Alternatively, the system further includes:

• • a third acquisition unit, configured to acquire the expression levels of any one or more of the target genes at an 8th week and an 11th week of the sample to be tested;
  • a third prediction method, configured to obtain a result that the sample to be tested suffers from MRKH if the expression levels of the target genes are high in uterine epithelial cells at the 8th week and Wolffian Duct epithelial cells at the 11th week, where the sample to be tested is a developing embryo; and
  • a protocol recommendation unit, configured to provide a further examination protocol based on the result that the embryo to be tested suffers from MRKH.

FIG. 3 is a computer device according to an embodiment of the present disclosure. The device includes a memory, and a processor. A program instruction is stored in the memory, and a program instruction is called in the processor, and the program instruction, when being executed, is configured to implement the steps of the method above.

An embodiment of the present disclosure further provides a computer readable storage medium, on which a computer program is stored. The computer program, when being executed by a processor, is configured to implement the steps of the method above.

An embodiment of the present disclosure further provides a computer program product, including a computer program. The computer program, when being executed by a processor, is configured to implement the steps of the method above.

In an embodiment, the sample from the training set is as follows: under the framework of DISCO (Deciphering Disorders Involving Scoliosis and COmorbidities), 727 probands (families) diagnosed with MRKHS in Peking Union Medical College Hospital (Beijing, China) and Shenzhen Luohu Hospital (Shenzhen, China) were recruited from November 2012 to Nov. 7, 2020. (Study of complications). All probands received karyotype analysis, female sex hormone test, ultrasound examination of urinary system, X-raying of spinal cord, and electrocardiogram examination. About half of the patients underwent pelvic magnetic resonance imaging. The diagnostic criteria of MRKHS are as follows: (1) uterine hypoplasia by pelvic ultrasound examination or pelvic MRI, and (2) normal female karyotype (46, XX). The control individuals were from female participants received exome sequencing in the Medical Research Center of Peking Union Medical College Hospital for clinical or research purposes. Individuals recorded with urogenital malformation or other congenital abnormalities were excluded. The retained control data set includes 2504 unrelated female individuals. This study was approved by the Ethics Committee of Peking Union Medical College Hospital (ZS-1858).

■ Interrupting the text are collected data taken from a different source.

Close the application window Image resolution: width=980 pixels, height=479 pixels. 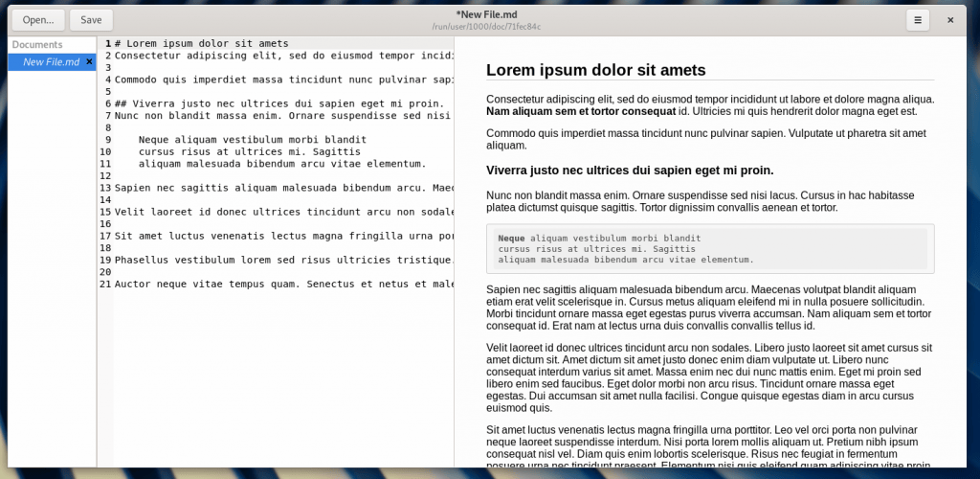(950, 20)
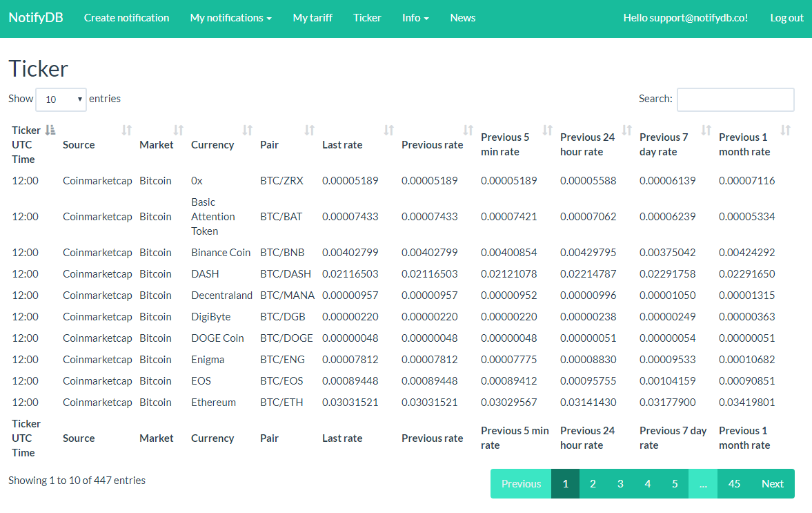812x513 pixels.
Task: Open the Show entries dropdown
Action: click(x=61, y=99)
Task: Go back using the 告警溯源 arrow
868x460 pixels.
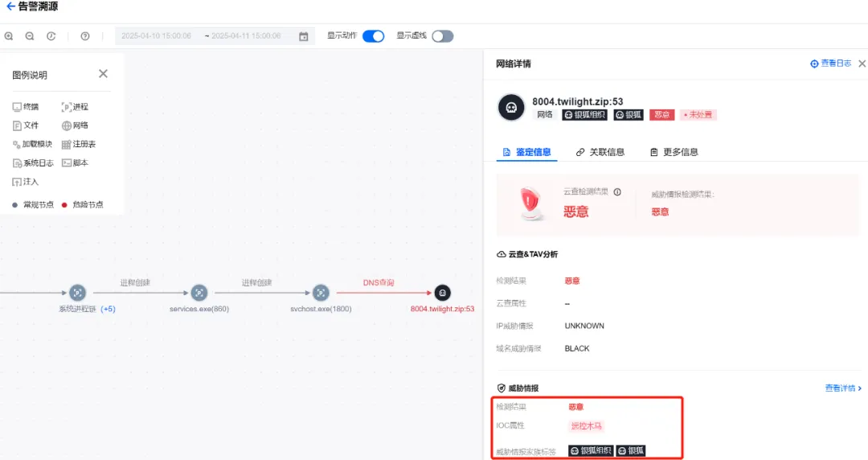Action: pos(10,6)
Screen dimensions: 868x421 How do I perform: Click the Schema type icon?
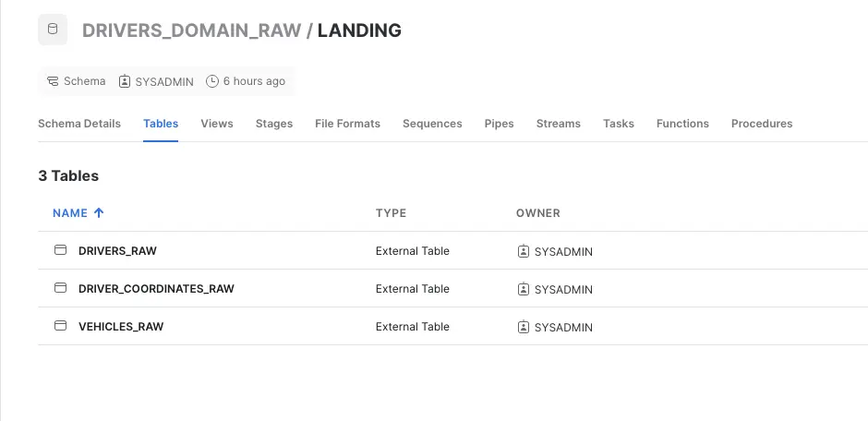pyautogui.click(x=53, y=81)
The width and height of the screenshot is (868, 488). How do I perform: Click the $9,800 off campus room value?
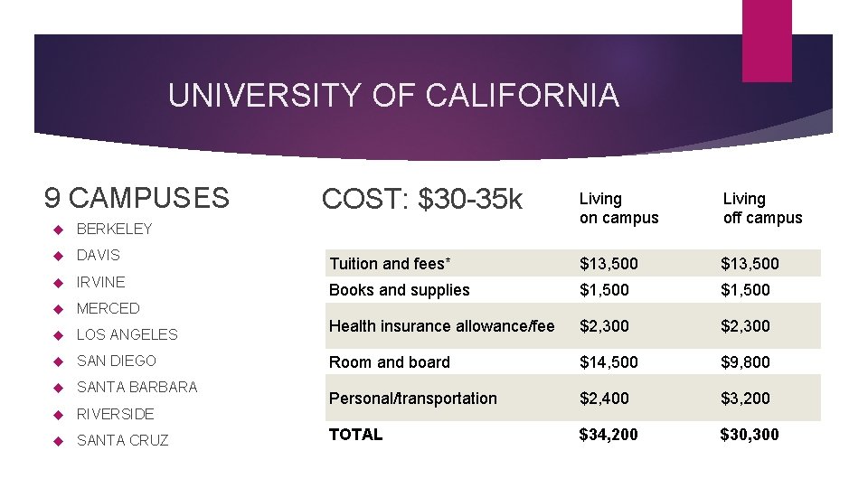tap(745, 362)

DNA sequencing: peripheral blood DNA was subjected to exome sequencing(ES) or genome sequencing (GS). The exome sequencing of 442 probands (families) has been reported in detail before (McLaren W, Gil L, Hunt S E, et al. The Ensembl Variant Effect Predictor [J]. Genome Biol, 2016, 17 (1): 122). In this study, four other probands received ES treatment according to the same protocol as previously reported (Chen N, Zhao S, JollyA, et al. Perturbations of genes essential for Müllerian Duct and Wolffian Duct development in Mayer-Rokitansky-Kuster-Hauser syndrome [J]. Am J HumGenet, 2021, 108 (2): 337-45). An average depth of ES is 70×. In addition, 281 probands (families) received GS with an average depth of 38×. For GS, according to the optimized protocol of manufacturers, a PCR-free sequencing library is prepared using KAPA Hyper Prep kit (KAPA Biosystems, Kusatsu, Japan). Multiplex sequencing is performed using Illumina (Illumina, San Diego, CA, USA) NovaSeq platform. The sequencing method for control samples has been described in previous studies.

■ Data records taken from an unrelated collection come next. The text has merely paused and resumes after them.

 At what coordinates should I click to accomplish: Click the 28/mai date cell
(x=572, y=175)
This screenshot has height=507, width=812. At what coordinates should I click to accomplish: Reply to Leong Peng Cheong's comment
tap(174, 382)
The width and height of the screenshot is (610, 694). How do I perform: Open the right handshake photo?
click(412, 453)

The raw data from ES and GS were processed by the Peking Union Medical College Hospital Pipeline (PUMP). Sentieon software is used to generate a gvcf document for each sequencing data and to perform across-sample joint calling for a series of variant level quality control (QC). After performing the variant level QC, the population stratification is tested by principal component analysis (PCA). PCA is performed using PLINK (version 1.90) on the basis of combined genotypes of internal subjects and 1000 genome phase III population. Then, sample-level quality control is carried out to remove individuals with low sequencing quality, or with inter-sample relevance or genetic inference as men.

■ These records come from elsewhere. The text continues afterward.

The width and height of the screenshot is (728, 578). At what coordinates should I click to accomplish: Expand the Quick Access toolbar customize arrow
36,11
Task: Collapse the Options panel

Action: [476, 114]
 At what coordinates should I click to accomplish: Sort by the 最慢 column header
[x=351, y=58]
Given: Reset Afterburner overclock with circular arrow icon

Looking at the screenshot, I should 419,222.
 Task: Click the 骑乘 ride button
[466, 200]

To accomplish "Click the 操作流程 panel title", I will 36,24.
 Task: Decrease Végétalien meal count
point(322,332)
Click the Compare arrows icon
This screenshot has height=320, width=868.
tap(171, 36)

Burden analysis of rare variants in gene pool: the gene-based burden analysis of ultra-rare variants (URV) is restricted, and these variants are defined as those with the maximum allele frequency (0.01%) and allele counts (3 in case-control cohort) of gnomAD population. cDNA and protein level consequences of URVs are annotated using ENSEMBL variant effect predictor (VEP, version 103). Only variants containing annotations in canonical transcript of ENSEMBL are analyzed. Each variant is assigned a weight score according to its variant type and predicted harmfulness. ACAT package is used for weighted burden test of each gene. Multiple tests are adjusted using a false positive rate (FDR) method.

Associated analysis of gene set level: curated gene sets (gene number (10)) representing biological processes and pathways are retrieved from the molecular signatures database (MSigDB). Cell type-specific driver genes are derived from scRNA transcriptome data (described in the following section). The pretreatment and weighting of URV are the same as those in gene level burden analysis. The mutation burden score of a given genome is calculated by summing the maximum weighted burden score of each gene in the genome. The genome level burden score is used to fit a logistic regression model to predict the disease state. The FDR (false discovery rate) method is used to adjust the multiple tests.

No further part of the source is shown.